Tuesday, April 6, 2010

What's For Supper?

It's no secret that I'm a list maker. I make lists for everything....groceries, things to do, gift ideas. The biggest problem with my lists, is finding them when I need them. But when it comes to supper plans, my list never gets misplaced. That's because it's a chalkboard on the side of the fridge (from Uppercase Living, of course... jodykerzman.uppercaseliving.net)
The menu board has been on the fridge for a few months, and once a week, we plan the week's menu. I think Lexi and Jake actually look forward to it. They like writing on the board (the fancy letters you see are Lexi's handiwork). They also like having a say in what we eat, and they like making sure their favorites are on the list. But here it is Tuesday night, and I just realized the menu is left over from last week!

So, we've been eating leftovers and sandwiches.

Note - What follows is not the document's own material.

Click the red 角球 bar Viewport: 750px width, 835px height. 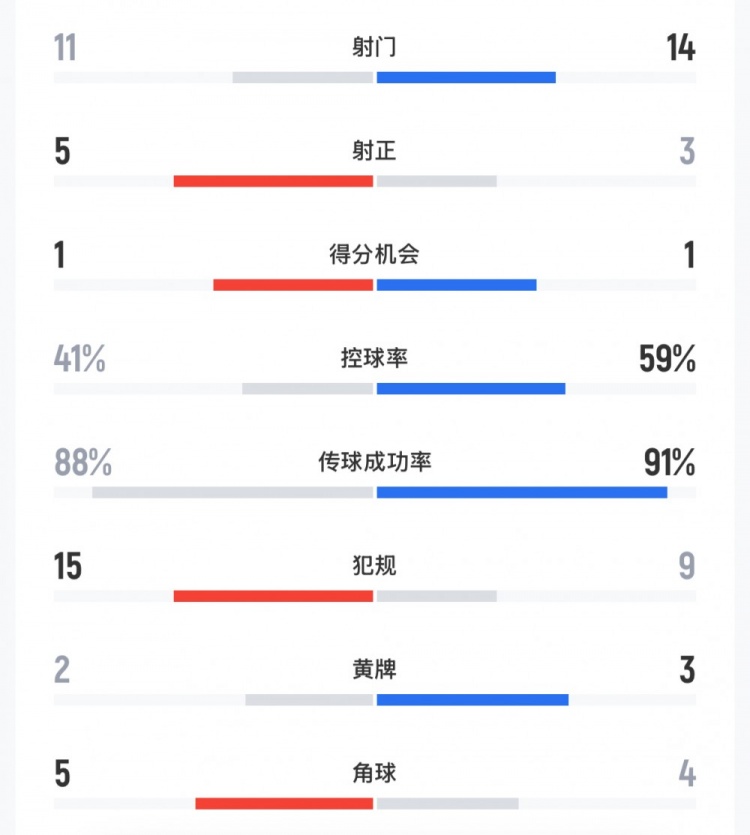click(x=284, y=804)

I suppose eventually I'll have to rewrite the menu, but I think I'll leave this one until someone notices, or complains about "what's for supper"! 

Monday, April 5, 2010

A Good Decision

Nearly a year ago, I made the difficult decision to cut back to part time at work. It probably wasn't the smartest decision I've ever made professionally or financially, but personally, it's the best decision I've ever made. I was reminded of that today.

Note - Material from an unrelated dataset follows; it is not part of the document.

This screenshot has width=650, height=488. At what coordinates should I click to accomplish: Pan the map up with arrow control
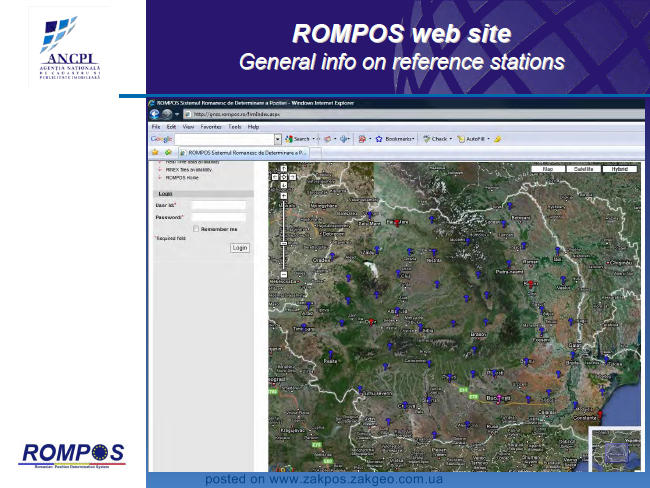pos(284,169)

It finally feels like spring weatherwise, and that means the kids want to be outside. There was no school today, so I got to spend the afternoon with the little girls and Lexi (Jake was playing at a friend's house). We decided to walk to the park. Lizzy rode her bike, I pushed Morgan in the stroller, and Lexi helped Lizzy. We were only at the park for about an hour, but it was the best hour of my day. Lexi sat on the bench with me while I fed Morgan. We watched Lizzy run from the slides, to the swings, to the giant sandbox. She was having a blast. And I had a blast bonding with my oldest. When Lizzy needed help, Lexi and I took turns helping her and holding Morgan.

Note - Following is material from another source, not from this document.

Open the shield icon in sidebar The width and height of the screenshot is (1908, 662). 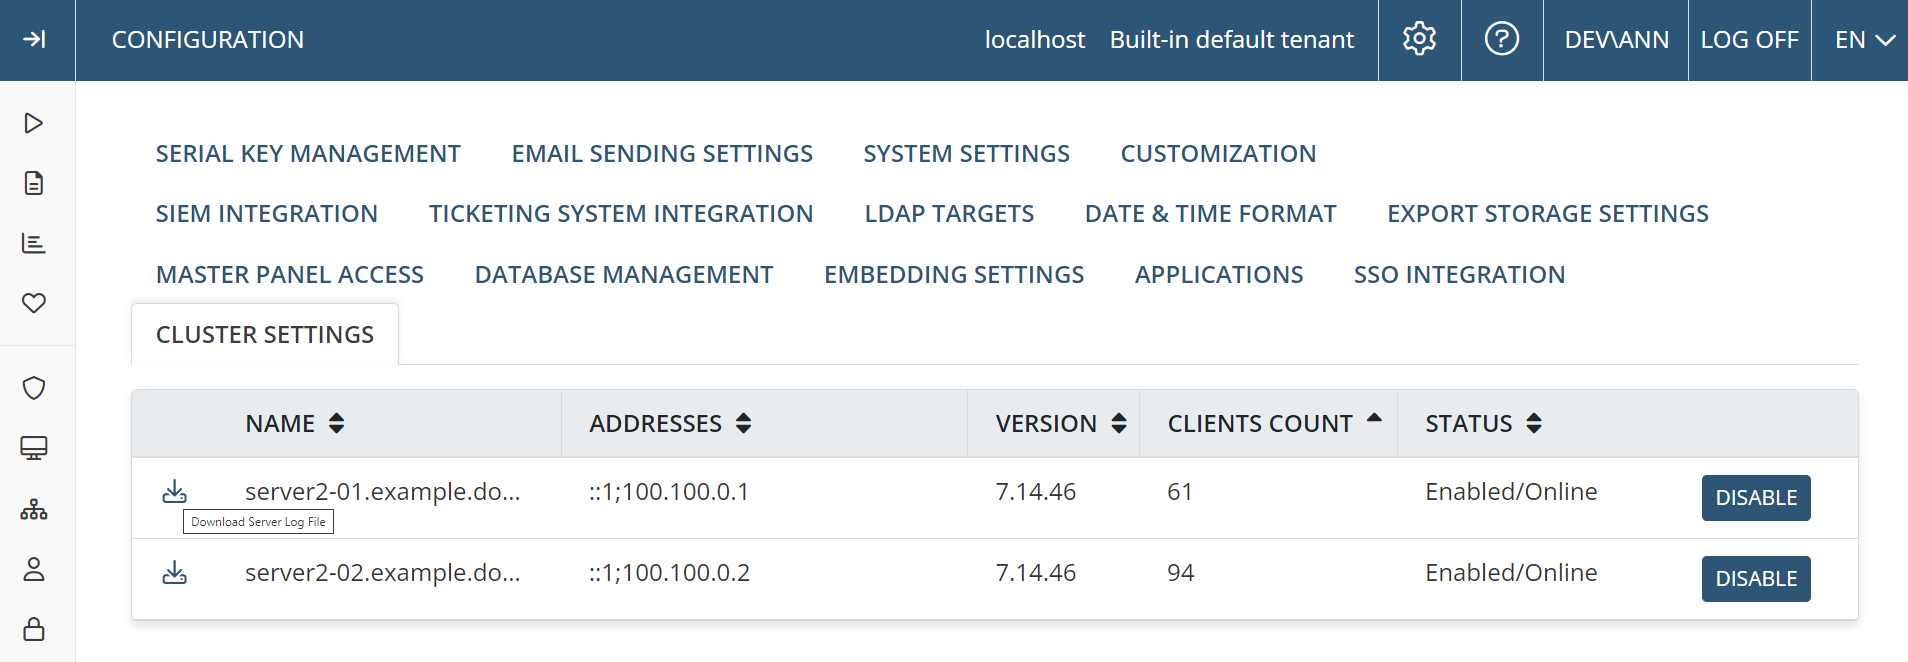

That hour at the park gave me a glimpse into what lies ahead this summer. I can't wait to spend every afternoon with my kids. Forget the laundry and the housework...we will spend our afternoons at the park, the pool, the river, the zoo....the sky is the limit! Jake has been working on his summer "to do" list for a few weeks now. The other day he asked me how much money I make. I explained that I don't make that much now that I work just 20 hours a week. He was a little sad about that, so I told him I could go back to working full time if he wanted. He immediately responded "no...I like having you around more Mom".

So while our checkbook balance is a little smaller than we'd like, the kids and I agree.... these afternoons we get to spend together are better than anything money can buy.